Water is critical for the function of vital organs. Your body’s made up of approximately 66% water, making up about 70% of your body weight. Maintaining this balance is essential for life and the healthy functioning of your vital organs, which are:

Kidneys, Liver, Heart, Lungs, Intestines, Skin, Brain, Stomach, Pancreas

Water helps your vital organs by keeping them alive and working. It transports essential nutrients to cells, such as minerals, vitamins and glucose, generating cell renewal and cell life. With the help of water, the kidneys flush away toxins from the body, which are then eliminated through bodily waste. The stomach and intestines need water to process the food you eat, helping the body to derive nutrition so it can thrive and grow.
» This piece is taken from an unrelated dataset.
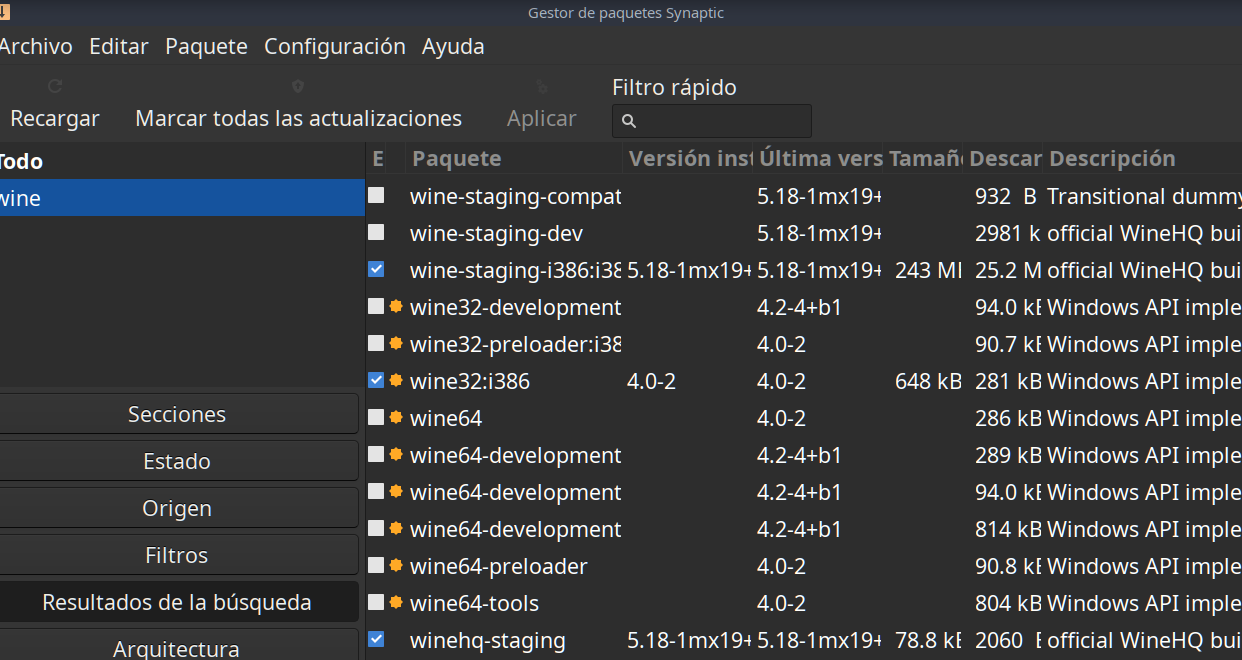Click the orange badge beside wine64-preloader
Viewport: 1242px width, 660px height.
(396, 565)
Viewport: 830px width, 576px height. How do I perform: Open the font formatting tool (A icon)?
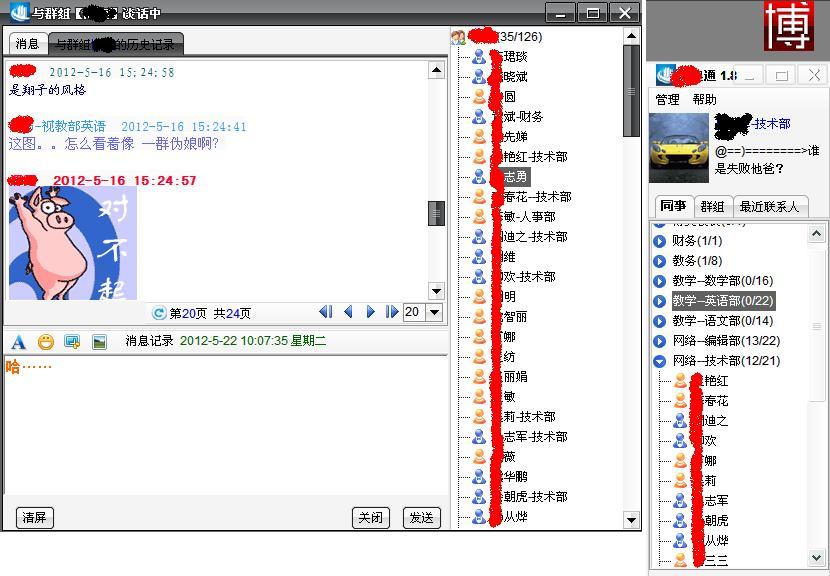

Body temperature’s regulated with the help of water, since excess heat’s dispersed through sweat expelled via the skin. Body heat can also be retained to a certain extent in cold temperatures, thanks to the water content in your body. As you breathe, water’s constantly lost through inhaling and exhaling, driving the heart and lungs, which in turn carries oxygen to the brain, so it’s essential to replace water used up by replenishing your reserves.

Water helps you maintain a healthy body weight

People following diets swear by water as a great way to lose weight. This happens in multiple ways. Water’s a good replacement for calorie-laden drinks such as sugary drinks and alcohol. Food contains water too and eating a diet that’s rich in food with a high water content helps to make you feel fuller for longer. Water-rich foods include most fruits and vegetables, broths, soups, beans and oatmeal. Recipes using these produce meals that appear larger and require more chewing, as well as being absorbed more slowly into the body. This gives the feeling of fullness as well as having a strong psychological effect that you’ve eaten well.

Water gives you more mental and physical energy

One of the first signs of dehydration is fatigue and this slows up your mental and physical performance. Dehydration causes brain tissues to shrink, so your brain has to work much harder to maintain the same level of thought process. Water keeps your brain in tip-top condition, improving alertness and concentration. Your muscles need water to grow and repair and the more you exercise, the more important water is to restore the energy you’ve expended, driving glucose from food back into the working muscles. The harder you work your body, the more water you’ll lose through breathing and sweating, leading to a loss of vital nutrients such as sodium. These need to be replaced and water aids this process, restoring energy expended so your body’s ready to perform again when you need it to. Water also lubricates the joints and helps to maintain healthy bones. Guidelines say you should drink between half to one fluid ounce of water for every pound you weigh. For someone weighing 160 pounds, this means drinking roughly between 2-4 litres of water a day, depending on your activity levels.